◆ Given instruction 1 ◆
Sum up the AOKP vs. Gummy thread in two sentences.
◆ Given instruction 2 ◆
Print the part of the AOKP vs. Gummy thread starting with "## newmanx4 (Mar" and going on through "to it for me.".

◆ Article ◆

○ ○ ○ ○

# AOKP vs. Gummy



## Carson (Jun 16, 2011)

Which do you prefer and why? I'm currently on Gummy but considering switching to AOKP due to poor battery life on Gummy.


----------



## albinoman109 (Nov 26, 2011)

AOKP for sure. The battery life on my AOKP is amazing (i haven't tried 13th's AOKP). Also AOKP is much more customizable.


----------



## Carson (Jun 16, 2011)

What is the difference between you and x13's versions?


----------



## albinoman109 (Nov 26, 2011)

His is updated more and mine is more of a heavily tweaked version of AOKP.


----------



## johnomaz (Jul 18, 2011)

I haven't tried Gummy, but I used to be a CM9 user but recently tried AOKP and the battery life is MUCH better. Its not a full day or anything on my DX, but at least I can go until about 6pm at night before it startes telling me my battery is low. before, I'd have to charge it 3 times a day. CM9 was a battery killer.


----------



## zEnethSTORM (Mar 17, 2012)

volume music control ftw!!! Its just so convenient changing music in my pocket by holding the volume button. so AOKP for me. Although Gummy is kick ass also.


----------



## newmanx4 (Mar 24, 2012)

I see no difference in the two as far as battery life. Biggest difference in them to me is Gummy uses Apex Launcher and AOKP uses Nova Launcher, so there are some differences in customization. AOKP (although it could just be Nova) seems to have a liitle bit of lag to it for me.


----------

○ ○ ○ ○

◆ Collected material ◆
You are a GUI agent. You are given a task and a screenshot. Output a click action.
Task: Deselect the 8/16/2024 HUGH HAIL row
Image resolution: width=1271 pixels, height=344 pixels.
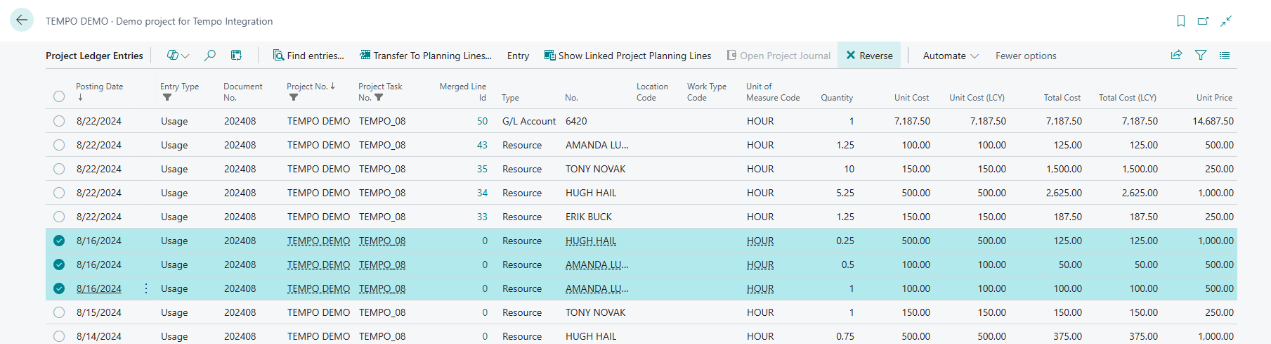pos(59,241)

○ ○ ○ ○

◆ Response 1 ◆
A Gummy user asks which of the two people prefer, since poor battery life on Gummy has them thinking about switching to AOKP. Most replies favor AOKP for its battery life, customization, or music control with the volume button, though one user sees no battery difference and points out that Gummy uses Apex Launcher while AOKP uses Nova Launcher.

◆ Response 2 ◆
## newmanx4 (Mar 24, 2012)

I see no difference in the two as far as battery life. Biggest difference in them to me is Gummy uses Apex Launcher and AOKP uses Nova Launcher, so there are some differences in customization. AOKP (although it could just be Nova) seems to have a liitle bit of lag to it for me.